What is new: While this app was a very good choice for desktopification 3
years ago, these days I thought I have both the skills and the OSS libraries
to actually make a fair go of webifying it. So I thought I'd try making a
version in Rails.

Feature-wise the desktop version is still superior but I think the ease of use
of the web app is fairly compelling. (Your comments are appreciated.) As of
the next release of the desktop version it will feature integration with the
web app (allowing people to, e.g., save their cards on my server so they can
move them between computers, etc). That feature is not demoable today.

Things that I rather like about the web version:

1) Live preview on card editing. (Prototype + Prawn + ImageMagick if you were
wondering.)

2) Guest logins, with an "upsell" while you're waiting for cards to print.
(Not a feature I would have included normally, but HN has convinced me of the
utility.)

3) Copious backend analytics.

4) Time from front page to bingo cards coming out of printer: less than 30
seconds.

N.B. This is not the production system, since I want to do some tighter
integration with the rest of my site and a bit of load testing prior to
launch. Anything you do will eventually be wiped.

------
systemtrigger
I think you've manifested nicely a good business idea.
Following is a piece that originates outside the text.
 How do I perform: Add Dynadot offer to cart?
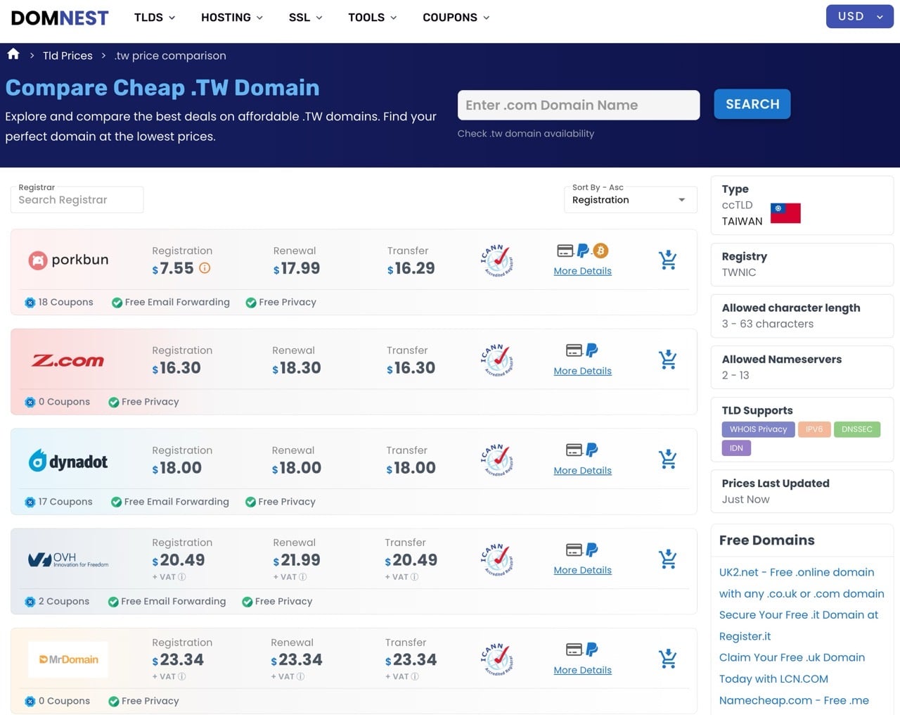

I tried the web version
as well as the Mac download and although I didn't send anything to a printer
the Print Preview in each case looked functional. I like how in both versions
you: de-dupe the word list, give the user a Cards Per Page option, and make
the center square and game title customizable.

One small observation I have about the web version is that in Step 1 the
"words you've added" section felt a little redundant. The user already sees a
nice preview of the Bingo card as it is being updated. So each word the user
adds to the card eventually appears on the screen three times. Since the Bingo
card updates lag the "words you've added" updates the resulting user
experience is a little confusing. But functionally everything I tried in this
step worked, so good job on the word-lists controller - methods new (post) and
edit (put) handled my mistakes (e.g., too few words) flawlessly.

Steps 2 and 3 in the web version made sense and the resulting pdf I downloaded
looked great. You make a decent case for registering during step 3. At first I
didn't understand the line "use 604 bingo activities any time you want to" but
I soon realized that's a reference to your library of premade cards, which I
tried and thought was a super feature.

When you introduce this web version into the home screen layout, you might
want to pump it as the #1 option above the PC and Mac versions. Otherwise it
might be too confusing because while the copy on your site is well-written
it's pretty verbose. I would want to abstract out some of your sales pitch and
whittle down the benefits - although this is maybe personal taste. As you
iterate you might try to get the "a picture is worth a thousand words"
screenshots higher in the flow. Also you should update those screenshots
because the end result today looks significantly better than your images. That
may be affecting your conversion.

As I understand you, the sole reason for purchasing a license is to remove the
watermark and footnote. I notice however that neither the watermark nor the
footnote seeps into the Bingo card. Since people are already using a scissors
or a paper cutter to trim the (multiple cards per page) hardcopy it seems
trivial for them to also crop away your branding. Assuming it's technically
feasible I might inconvenience the nonpayers a bit more by positioning my
watermark directly on the cards. But I see you have 1,800 paying customers -
so it is me who should be asking you for suggestions.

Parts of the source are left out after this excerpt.